Sarcoma

Sarcomas are a heterogeneous group of tumors with more than 80 identified types, that derive from primitive mesenchymal cells, which themselves arise from muscle, connective tissue, supportive tissue and vascular tissue. They account form more than 20% of solid tumors in the pediatric population and young adults, and are the third most common cancer after leukemia and central nervous system tumors (1). The most frequent types in childhood and young adults are rhabdomyosarcoma and Ewing sarcoma. 

Standard therapies include surgery, chemotherapy and radiotherapy with different protocols depending on tumor type and stage. When chemotherapy is needed, it often involves the use of high does gonadotoxic agents, resulting in an increased risk of premature ovarian insufficiency in those patients. It is therefore of paramount importance to address young patients diagnosed with sarcoma to fertility preservation, which could be either performed through oocyte cryopreservation in case of in young women, or ovarian tissue cryopreservation in prepubertal patients. 

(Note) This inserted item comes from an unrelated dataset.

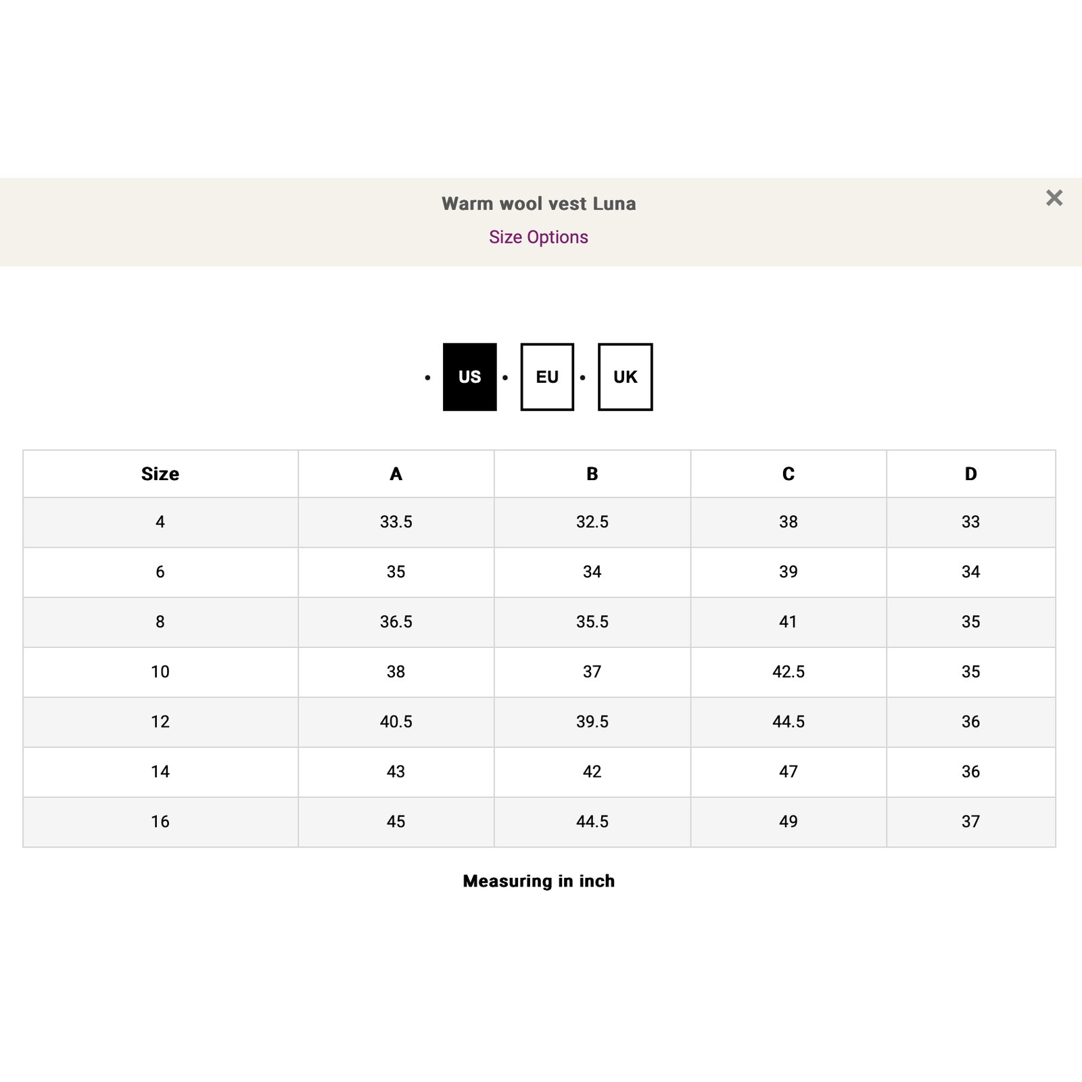The height and width of the screenshot is (1082, 1082).
Task: Select the size 12 row label
Action: tap(160, 722)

Ovarian involvement has been reported in certain types of sarcoma, including Ewing sarcoma and osteosarcoma, while is extremely rare in rhabdomyosarcoma (2,3). Therefore, it is important to evaluate the presence of malignant cells in cryopreserved ovarian cortical strips, upon ovarian tissue transplantation. Investigations of minimal residual disease in case series of patients who had cryopreserved their ovarian tissue after diagnosis of sarcoma evidenced the possibility of occult malignant cells within ovarian tissue in patients diagnosed with Ewing sarcoma (4,5), while no evidence of minimal residual disease was detected for the other types of sarcoma (6,7). 

For this reason, ovarian tissue transplantation in sarcoma patients can be considered safe, except for Ewing sarcoma, in whom caution should be exercised. 

References:

1. Burningham Z, Hashibe M, Spector L, Schiffman JD. The epidemiology of sarcoma. Clin Sarcoma Res. 2012 Oct 4;2(1):14.
2. Eltabbakh GH, Belinson JL, Biscotti CV. Osteosarcoma metastatic to the ovary: a case report and review of the literature. Int J Gynecol Pathol. 1997 Jan;16(1):76-8.
3. Sullivan HC, Shulman SC, Olson T, Ricketts R, Oskouei S, Shehata BM. Unusual presentation of metastatic Ewing sarcoma to the ovary in a 13 year-old: a case report and review. Fetal Pediatr Pathol. 2012 Jun;31(3):159-63.
4. Abir R, Feinmesser M, Yaniv I, Fisch B, Cohen IJ, Ben-Haroush A, Meirow D, Felz C, Avigad S. Occasional involvement of the ovary in Ewing sarcoma. Hum Reprod. 2010 Jul;25(7):1708-12.
5. Yding Andersen C, Ernst E, Bærentzen S, Birkebæk NH, Clausen N. No malignancy detected in surplus ovarian tissue from a former Ewing sarcoma patient who experienced relapse four years after being grafted with frozen/thawed ovarian tissue. J Assist Reprod Genet. 2014 Nov;31(11):1567-8.
6. Greve T, Wielenga VT, Grauslund M, Sørensen N, Christiansen DB, Rosendahl M, Yding Andersen C. Ovarian tissue cryopreserved for fertility preservation from patients with Ewing or other sarcomas appear to have no tumour cell contamination. Eur J Cancer. 2013 May;49(8):1932-8.
7. Dolmans MM, Iwahara Y, Donnez J, Soares M, Vaerman JL, Amorim CA, Poirel H. Evaluation of minimal disseminated disease in cryopreserved ovarian tissue from bone and soft tissue sarcoma patients. Hum Reprod. 2016 Oct;31(10):2292-302.